The prepaid forward transaction is a separate transactions ( that we intend to enter into with the forward counterparty), is not part of the terms of the Convertible Notes and will not change the holders’ rights under the Convertible Notes. As a holder of the Convertible Notes, you will not have any rights with respect to the prepaid forward transaction.

 

We do not make any representation or prediction as to the direction or magnitude of any potential effect that the transactions described above may have on the price of the Convertible Notes or our common stock. In addition, we do not make any representation that the forward counterparty or its affiliates will engage in these transactions or that these transactions, once commenced, will not be discontinued without notice.

 

The capped call transactions may affect the value of the Convertible Notes and our common stock.

In connection with the pricing of the Convertible Notes, we entered into privately negotiated capped call transactions with one or more of the initial purchasers or their affiliates and one or more other financial institutions (the “option counterparties”). The capped call transactions are expected generally to reduce the potential dilution to our common stock upon any conversion of the Convertible Notes and/or offset any potential cash payments we are required to make in excess of the principal amount of converted Convertible Notes, as the case may be, with such reduction and/or offset subject to a cap. If the initial purchasers exercise their option to purchase additional Convertible Notes, then we expect to enter into additional capped call transactions with the option counterparties.

 

 

 

 

In connection with establishing their initial hedges of the capped call transactions, the option counterparties or their respective affiliates expect to enter into various derivative transactions with respect to our common stock and/or purchase shares of our common stock concurrently with or shortly after the pricing of the Convertible Notes.
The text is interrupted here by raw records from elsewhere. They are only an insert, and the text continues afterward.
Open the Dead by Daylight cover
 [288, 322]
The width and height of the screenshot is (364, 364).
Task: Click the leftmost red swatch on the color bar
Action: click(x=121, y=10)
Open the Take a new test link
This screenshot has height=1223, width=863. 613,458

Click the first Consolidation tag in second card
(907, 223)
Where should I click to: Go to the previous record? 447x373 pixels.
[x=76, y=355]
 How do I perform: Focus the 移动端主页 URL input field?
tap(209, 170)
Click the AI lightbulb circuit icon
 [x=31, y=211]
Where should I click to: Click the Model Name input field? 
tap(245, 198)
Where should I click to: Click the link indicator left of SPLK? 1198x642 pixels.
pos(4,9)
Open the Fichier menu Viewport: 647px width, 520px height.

This activity could increase (or reduce the size of any decrease in) the market price of our common stock or the market value of the Convertible Notes at that time.

 

In addition, the option counterparties and/or their respective affiliates may modify their hedge positions by entering into or unwinding various derivatives with respect to our common stock and/or purchasing or selling our common stock or other securities of ours in secondary market transactions following the pricing of the Convertible Notes and prior to the maturity of the Convertible Notes (and are likely to do so during the relevant valuation period under the capped call transactions or following any early conversion of Convertible Notes or repurchase of Convertible Notes by us on any fundamental change repurchase date, any redemption date or otherwise, in each case if we exercise our option to terminate the relevant portion of the capped call transactions). This activity could also cause or avoid an increase or a decrease in the market price of our common stock or the market value of the Convertible Notes, which could affect your ability to convert the Convertible Notes and, to the extent the activity occurs during any observation period related to a conversion of Convertible Notes, it could affect the amount and value of the consideration that you will receive upon conversion of the Convertible Notes.

 

The capped call transactions are separate transactions (in each case that we intend to enter into with the option counterparties), are not part of the terms of the Convertible Notes and will not change the holders’ rights under the Convertible Notes. As a holder of the Convertible Notes, you will not have any rights with respect to the capped call transactions.

 

We do not make any representation or prediction as to the direction or magnitude of any potential effect that the transactions described above may have on the price of the Convertible Notes or our common stock. In addition, we do not make any representation that the option counterparties will engage in these transactions or that these transactions, once commenced, will not be discontinued without notice.